Problem: Shift every coordinate in the answers up by 5 and write out again the items from the line with "Task: Open the IME toolbox grid icon" through the last line of the items, including both ends and keeping all their text. Leave the pictures out.

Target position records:
□ □ □ □

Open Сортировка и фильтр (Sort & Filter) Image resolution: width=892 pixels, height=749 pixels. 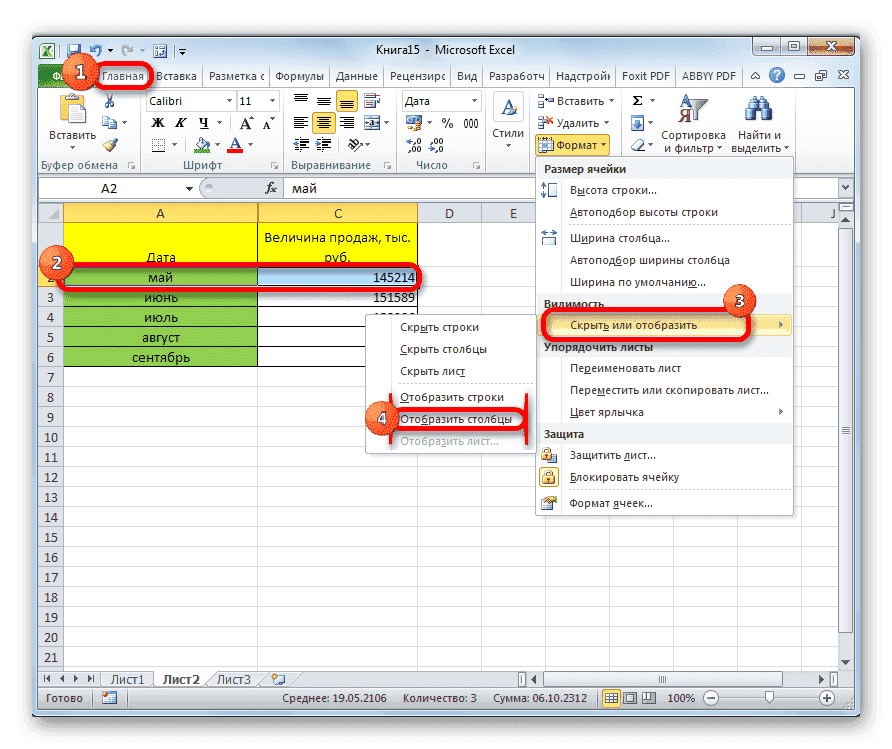click(694, 122)
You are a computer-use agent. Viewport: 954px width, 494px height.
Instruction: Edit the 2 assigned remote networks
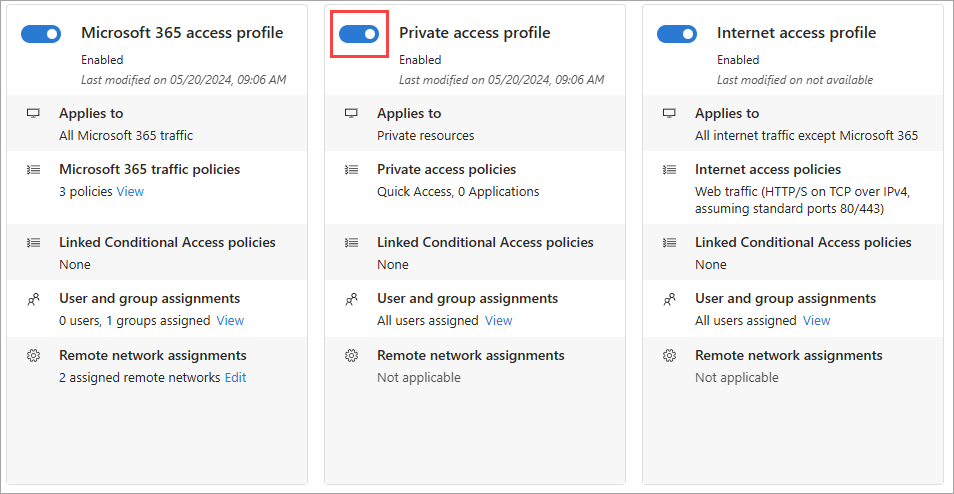pyautogui.click(x=235, y=378)
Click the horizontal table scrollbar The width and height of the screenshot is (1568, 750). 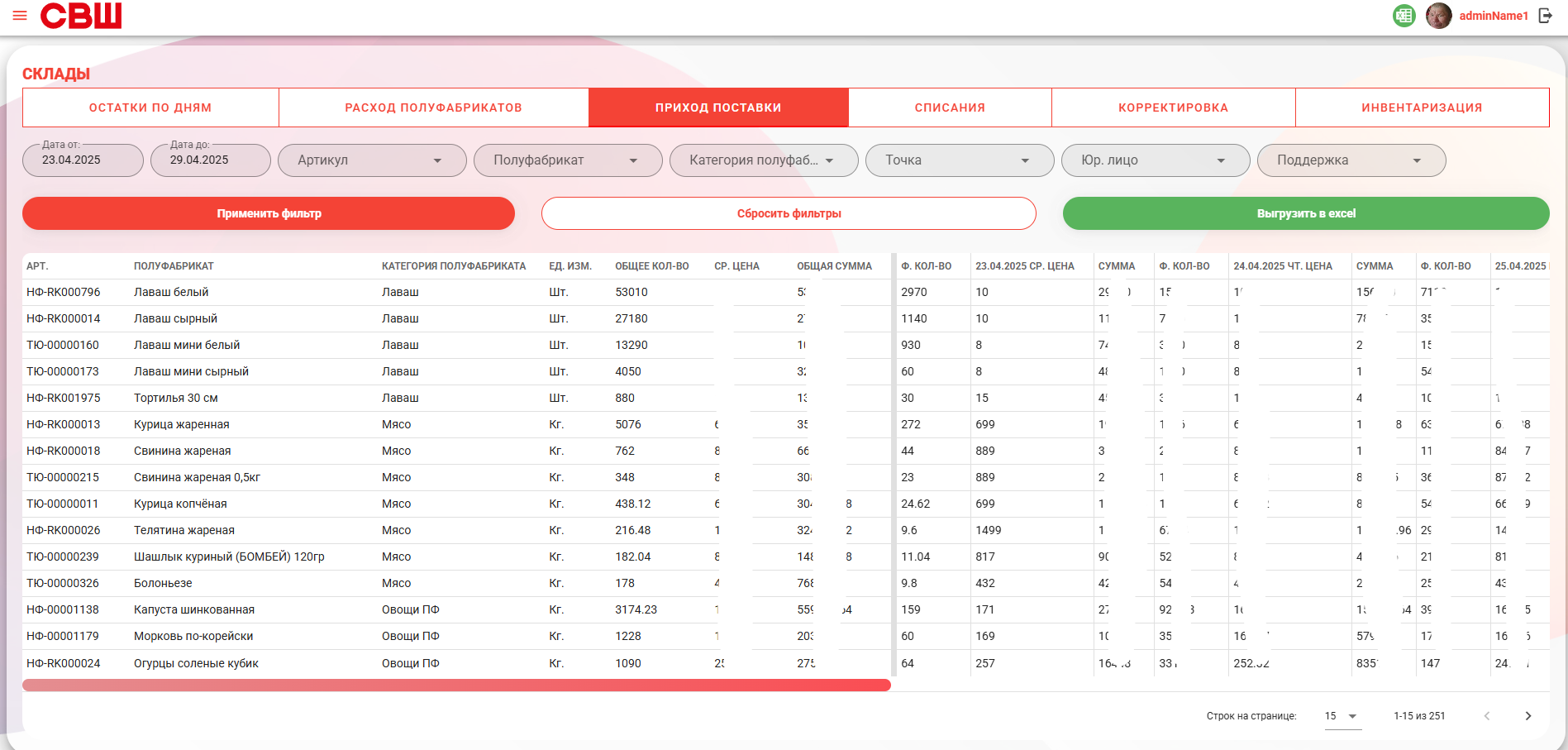click(x=456, y=685)
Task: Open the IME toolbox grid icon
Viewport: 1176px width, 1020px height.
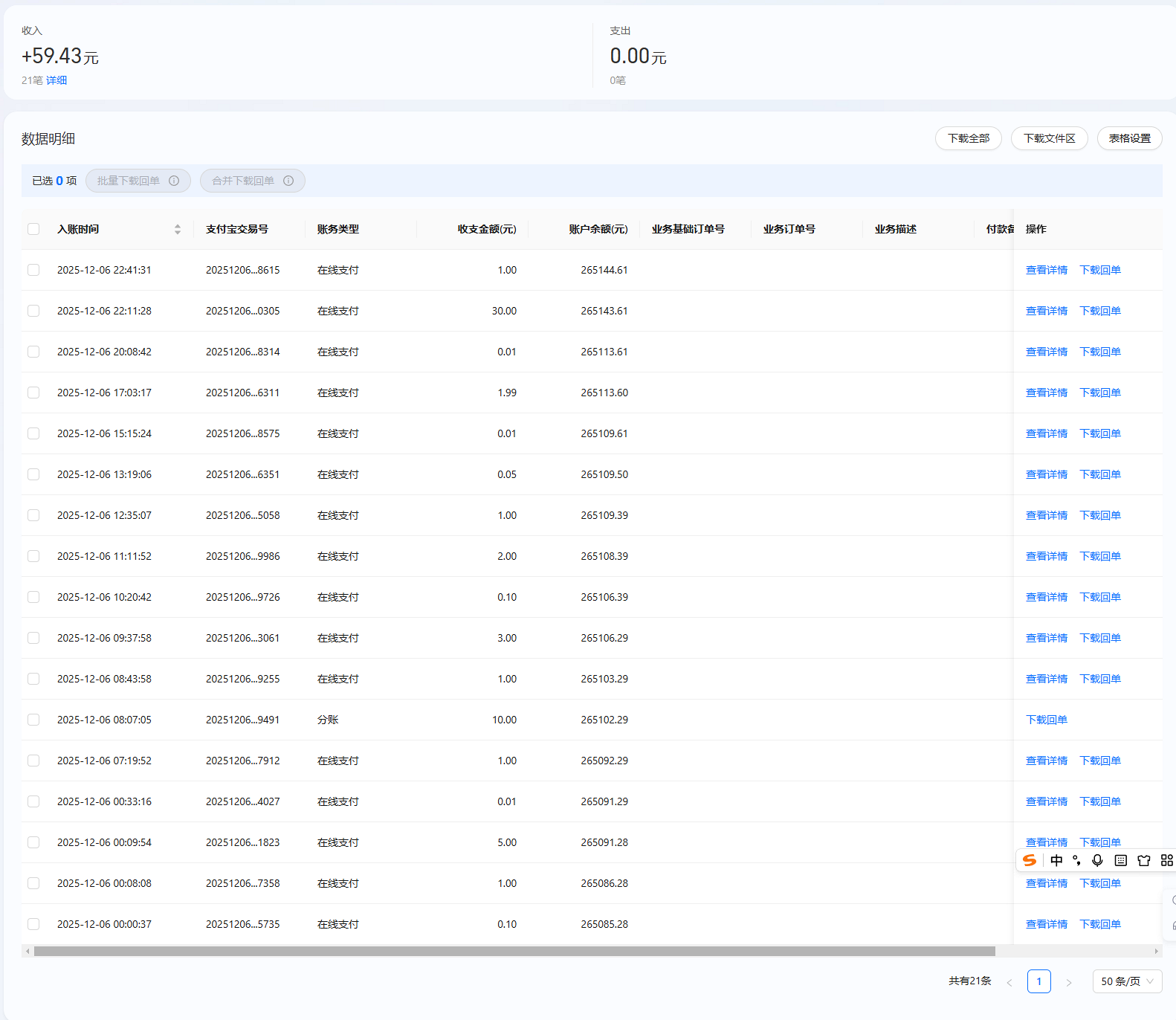Action: pyautogui.click(x=1166, y=860)
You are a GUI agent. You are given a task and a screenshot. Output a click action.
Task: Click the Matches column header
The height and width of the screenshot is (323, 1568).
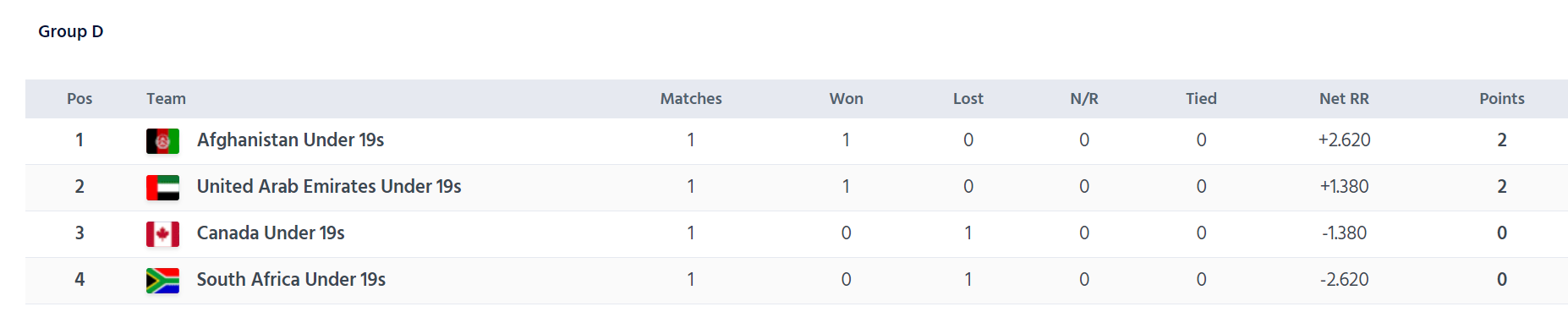point(691,99)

□ □ □ □

Finished answer:
Task: Open the IME toolbox grid icon
Viewport: 1176px width, 1020px height.
Action: pyautogui.click(x=1171, y=865)
You are a GUI agent. You are given a task and a screenshot. Output a click action.
Task: Click the Matches column header
The height and width of the screenshot is (323, 1568).
point(696,104)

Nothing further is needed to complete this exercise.